Ten students were late for an A- level examination yesterday morning after a disruption on the North- South Line affecting about 70,000 commuters, The Straits Times reports. The three-hour English literature paper started at 8am yesterday. Some 1,600 students were registered to take the examination, said the Singapore Examinations and Assessment Board (SEAB).
It added that these students were given the full duration of the paper and assured exam candidates that they would not be penalised for being late because of the train disruption. SEAB said it has contingency plans to deal with events that may disrupt the conduct of national exams. It works with schools to remind candidates to plan for sufficient travel time and to report at least half an hour before the start of an exam.
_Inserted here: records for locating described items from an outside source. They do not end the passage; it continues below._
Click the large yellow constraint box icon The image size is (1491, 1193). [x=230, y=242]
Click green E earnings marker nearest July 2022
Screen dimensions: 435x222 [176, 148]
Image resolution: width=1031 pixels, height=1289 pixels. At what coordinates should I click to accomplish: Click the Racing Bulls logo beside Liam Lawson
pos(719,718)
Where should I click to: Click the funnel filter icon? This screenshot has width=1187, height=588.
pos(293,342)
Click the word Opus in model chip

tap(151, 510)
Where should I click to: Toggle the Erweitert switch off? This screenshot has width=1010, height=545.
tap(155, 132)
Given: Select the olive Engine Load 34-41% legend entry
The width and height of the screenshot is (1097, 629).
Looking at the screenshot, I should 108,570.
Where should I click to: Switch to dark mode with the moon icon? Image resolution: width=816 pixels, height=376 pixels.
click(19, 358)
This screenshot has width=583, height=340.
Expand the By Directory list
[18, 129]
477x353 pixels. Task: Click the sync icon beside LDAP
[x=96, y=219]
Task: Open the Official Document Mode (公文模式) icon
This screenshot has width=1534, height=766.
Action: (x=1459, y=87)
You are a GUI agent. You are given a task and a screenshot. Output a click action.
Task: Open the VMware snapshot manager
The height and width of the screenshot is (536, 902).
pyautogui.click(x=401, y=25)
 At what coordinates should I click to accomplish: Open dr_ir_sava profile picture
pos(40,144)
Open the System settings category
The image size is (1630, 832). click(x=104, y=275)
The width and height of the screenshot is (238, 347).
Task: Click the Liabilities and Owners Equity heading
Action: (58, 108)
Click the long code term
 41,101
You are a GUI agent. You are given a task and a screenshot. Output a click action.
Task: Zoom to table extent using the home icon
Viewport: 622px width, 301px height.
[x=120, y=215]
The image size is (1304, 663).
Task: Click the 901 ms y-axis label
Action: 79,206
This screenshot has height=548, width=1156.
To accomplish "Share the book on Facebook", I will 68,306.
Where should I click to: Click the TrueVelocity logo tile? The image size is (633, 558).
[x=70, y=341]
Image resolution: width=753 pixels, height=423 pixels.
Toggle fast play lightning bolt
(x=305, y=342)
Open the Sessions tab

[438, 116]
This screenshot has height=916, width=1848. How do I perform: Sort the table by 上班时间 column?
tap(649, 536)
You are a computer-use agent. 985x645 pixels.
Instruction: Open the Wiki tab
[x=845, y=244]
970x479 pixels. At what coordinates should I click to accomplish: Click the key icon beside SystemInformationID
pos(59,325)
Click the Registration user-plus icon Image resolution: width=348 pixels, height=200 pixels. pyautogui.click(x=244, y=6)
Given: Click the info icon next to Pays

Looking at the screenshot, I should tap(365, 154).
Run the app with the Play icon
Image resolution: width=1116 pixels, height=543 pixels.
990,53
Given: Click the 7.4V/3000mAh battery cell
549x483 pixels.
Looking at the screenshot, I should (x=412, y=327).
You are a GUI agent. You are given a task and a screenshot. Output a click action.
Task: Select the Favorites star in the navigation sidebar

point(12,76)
Candidates are also informed before the exams that, in the event that they cannot reach their schools in time due to a train disruption, they can sit the exam at other schools near MRT stations. A list of schools has been put up at the MRT stations and is also available on the SEAB website. University students who are in the midst of their exam period were also affected by yesterday’s two-hour disruption caused by a faulty power breaker.
The Singapore Management University (SMU), which held exams yesterday morning for 14 courses, said that 37 students were affected by the train disruption. Professor Pang Yang Hoong, SMU’s vice-provost (undergraduate matters and student development), said the students were given the full duration for the exams. The National University of Singapore (NUS) pushed back the 9am start time for 40 exam papers by 30 minutes, upon receiving news of the train service disruption.
About 3,740 undergraduate and graduate students were involved in these papers. An NUS spokesman said a small number of students arrived at the exam venues after 9.30am, but they were given the full duration to finish their papers. At the Nanyang Technological University, all exams yesterday started as scheduled at 9am. The school said that only a handful of students were affected by the train disruption.
SMU information systems student Yeo Wen Da, 23, who was late for his computational thinking exam, said: “I was waiting for buses opposite Yishun MRT station but could not get on any of them.” Singapore Institute of Management-University of London student Malcolm Hwa, 25, who was making his way from his home in Yishun to his school in Clementi, arrived in school more than two hours late.
He said: “Yishun bus interchange was a sea of people… All free feeder services were practically drowned by the continuous flow of people.”